第17話「ニットラー」

 商売の話と言われても、俺は何から話せばいいのか分からず、言葉が出てこなかった。視線が泳ぐ。何か言わなければと思うほど、頭の中がぐちゃぐちゃになって言葉が遠のいた。


「何かを、買いたいんですか? それとも、何かを、売りたいんですか?」


 ヘビは表情を変えるでもなく、ゆったりとした口調で俺に聞いた。俺が何も言わないので、自分から話を進めようと気を利かせてくれたのだろう。


「その、馬を売りたくて……」


「ああ、外の馬? いいですよ、良い馬だったし、金貨2枚で買いましょう」


「えっ、いいんですか?」


「はい、いいですよ」


 緊張で強張っていた肩から、力が抜けた。あまりに呆気なく商売の話が終わってしまい、拍子抜けだ。


 ヘビはカウンターの下に手を差し入れたかと思うと手前に引いた。どうやら引き出しがあったらしく、そこから金貨を2枚差し出した。


「あ、ど、どうも……」


 俺はそれを手の平で受け取って、まじまじと見つめた。くすんだ橙色、鈍く光を反射させている。銀貨と同じく、領主バンカトラの肖像が刻印されていた。


 金貨なんて物を手にしたのは、生まれて初めてのことだった。そのせいか指先が少し震えていた。


「他には?」


 ヘビの言葉にハッとして、首を左右に振る。だが、金貨をしまおうとバッグの中を覗いて、ツドリから貰ったナイフが目に入った。そこでふと、商人であるヘビならそのナイフがどういう物なのか分かるんじゃないかと思い、取り出した。

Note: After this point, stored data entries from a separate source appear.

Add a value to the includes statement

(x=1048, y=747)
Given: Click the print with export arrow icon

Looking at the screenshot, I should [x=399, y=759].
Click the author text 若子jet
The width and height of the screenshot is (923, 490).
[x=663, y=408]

「あの、これ……まだ売るかどうかは決めてないんですけど、どんな物か分かりますか?」


 ヘビはそのナイフを見るなり目を見開いて、少し前のめりになった。


「へぇー、キレイなナイフですね。……ちょっといいですか?」


 ヘビが両手を揃えてこちらに向ける。ナイフを渡すと、ヘビはまず、じっくりと鞘を調べた。その後、鞘からナイフを取り出し、またジッと眺めると、急にニヤリとして楽しそうに呟いた。


「ははぁ、ツドリの守り刀ですね」


「ツドリの守り刀?」


 ヘビに手招きされたので、一緒にナイフを見た。鞘はきめ細かい美しい装飾がされているが、その中身は木製の柄が使用された、至って普通のナイフだ。特徴といえば、刃が少し白っぽい、ということぐらいだろうか。すると、ヘビは俺にナイフの柄の側面を見るように指を差した。目を凝らしてみるとそこには直角を組み合わせた記号のような模様が、小さく刻まれていた。全て同じように見えて、それぞれ少しずつ形が違う。


「なんだろう? 文字ですか?」


「そうですそうです、これ、ツドリの文字ですよ。なんて書いてあるのかまでは分かりませんがね」


 ヘビは丁寧にナイフを鞘に戻すと、俺にナイフを手渡して、続けた。


「ツドリの守り刀ってのはですね、持ち主を危険から守ってくれる力があるとされてる刀のことです」


「えっ、神様じゃないのに?」


 レグナが不思議そうに首を傾げると、ヘビはカウンターをノックするみたいに指でコンコンと叩いて小さく笑った。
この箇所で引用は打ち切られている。